### Tasks to carry out
1. Answer these questions about the article on weight and dieting:
(a) At what time and on which channel does NOVA air tonight?
(b) What share of dieters regain lost weight within a year?
(c) What is given as a major reason for not completing a weight-loss regimen?
2. Go on with the article on weight and dieting, starting after its final sentence.

Every doctor who casually has told a patient "you ought to lose weight," every personnel director who doesn't hire fat people "because they have no self-discipline," every thin person who has sniffed at a fatter neighbor "for letting herself go," should watch NOVA tonight at 8 on Channel 26.

Most people with real weight problems already pretty much know what "Fat Chance in a Thin World" has to say.

That's because their almost universally hopeless obsession has led them to read every book, every article, every medical journal, virtually every word ever written on the subject of weight and diet in the hopes of stumbling on the magic key.

Nobody has to tell a lifelong dieter that 95 percent of dieters regain lost weight in a year (and, indeed, another 2 or 3 percent in the next four years)--regardless of life-style changes and modified behavior.

Nor does the dieter need to be told that most people feel miserable and hostile when they are dieting--a major reason for not completing a weight-loss regimen.

But it's nice to know science is beginning to concede that fat people don't necessarily eat more than thin people. With some overweight people it is a question of how fast they burn off what they eat; with others it may be a matter of faulty brain messages. With still others it may be a "set-point," genetically coded too high; no matter how much one gains or loses, the feedback systems in the body will draw you back to the starting weight.

### Provided data
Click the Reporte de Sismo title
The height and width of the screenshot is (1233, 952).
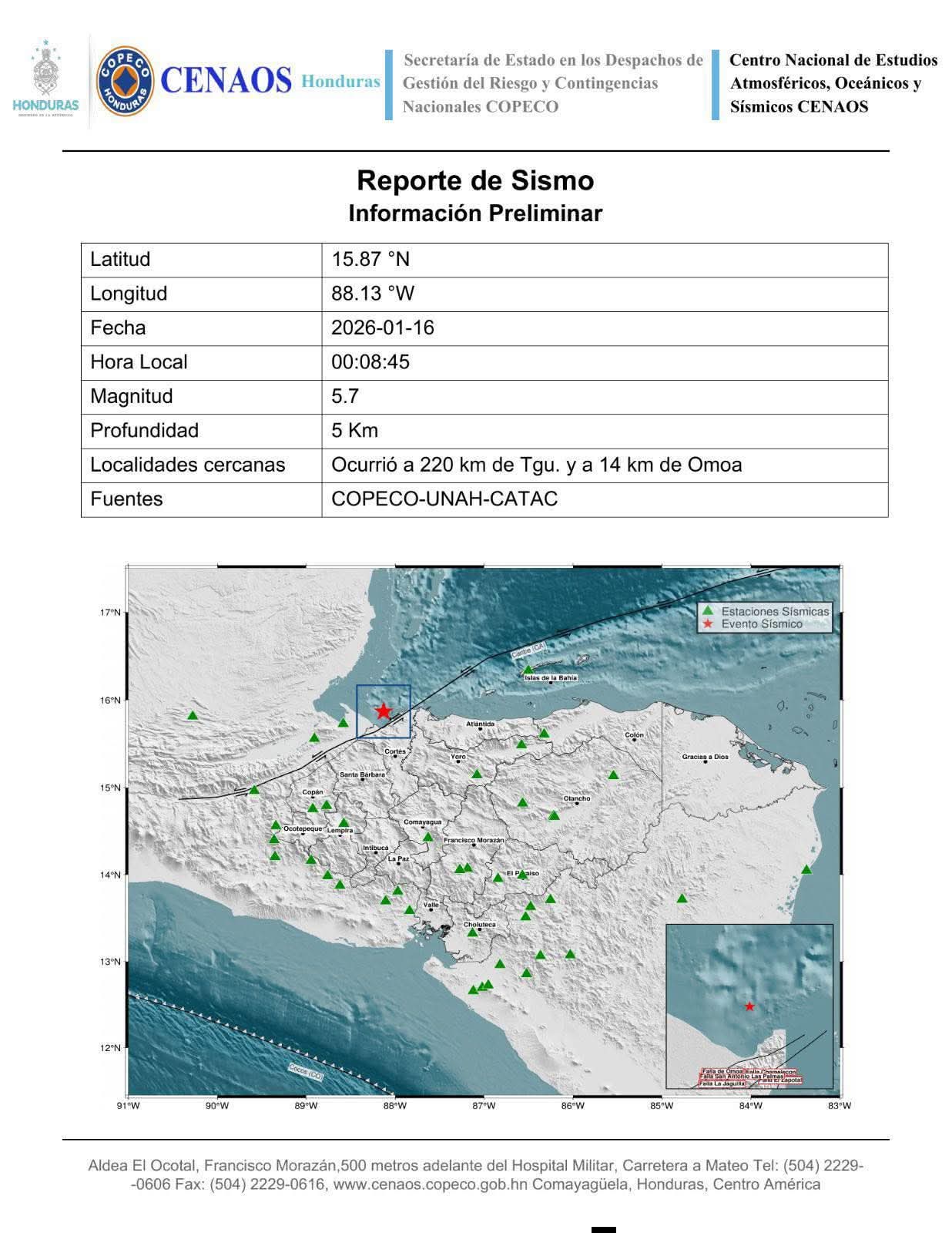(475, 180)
---
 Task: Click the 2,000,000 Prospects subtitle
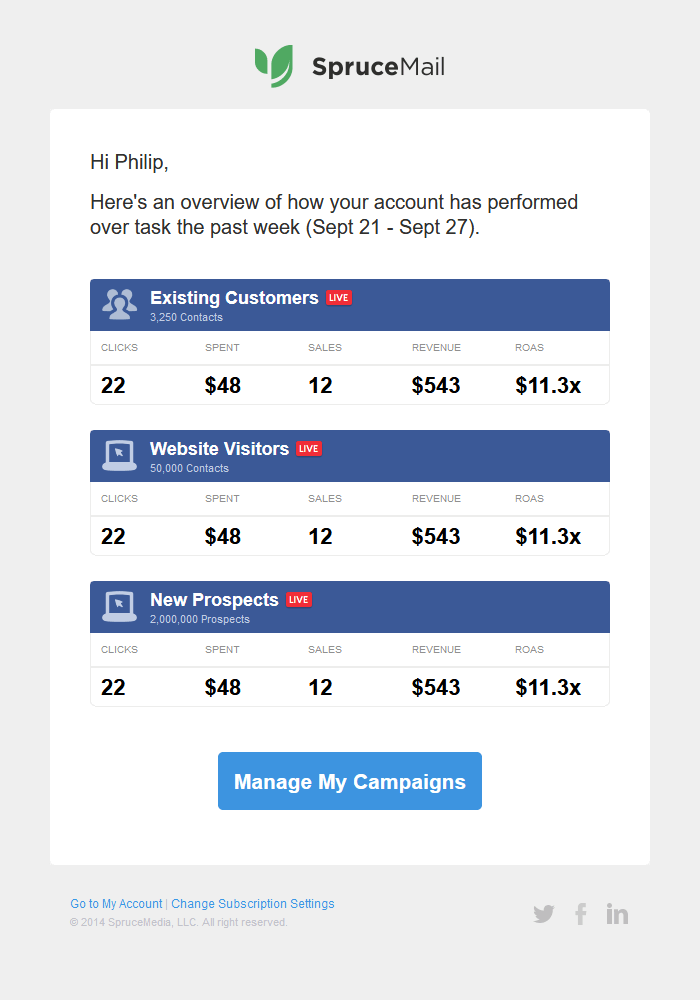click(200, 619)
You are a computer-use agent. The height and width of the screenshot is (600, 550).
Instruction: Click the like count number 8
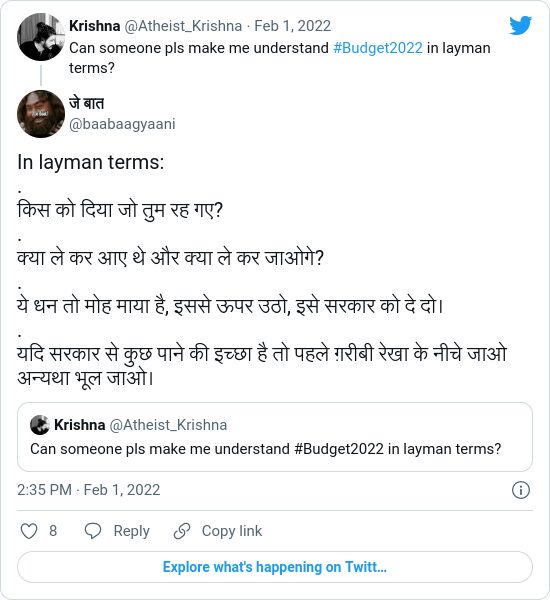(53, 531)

### Results of the tasks
1.
(a) At 8 on Channel 26.
(b) 95 percent.
(c) Most people feel miserable and hostile when they are dieting.

2.
"Fat Chance in a Thin World" is a report on the kind of state-of-the-art research into the causes of excess weight and obesity that should be shown to every patient in every obesity clinic in America. It belies conventional wisdom, even in many so-called obesity or diet clinics, that all fat people can be treated the same. It pretty well achieves its goal of letting "facts about fat replace myths about obesity."

During World War II some conscientious objectors in Minnesota agreed to participate in a study of the effects of starvation on humans. The scientists conducting the study found metabolic changes. For example, after an initial rapid weight loss, weight stablized after a six-month period. Further, they found major psychological changes. The men became less sociable, lost interest in sex, became depressed, withdrawn, obsessed with food, obsessed with self, isolated.

In addition, dieters, speculates a psychiatrist on the program, often show the same symptoms of "semi-starvation neuroses," even though they may be consuming twice as many calories as were the subjects in the Minnesota group. Dieters also experience a metabolic stabilization, known to the practiced dieter as "a plateau," one of the body's ways to counter what it perceives as starvation, but a source of misery and frustration to someone trying to lose weight.

One of NOVA's most interesting segments concerns some new scientific research on the differences between hunger (feeling empty) and satiety (feeling satisfied but not necessarily feeling full). Some excess weight may be caused by a combination of too much of the former and not enough of the latter. Or by one or the other.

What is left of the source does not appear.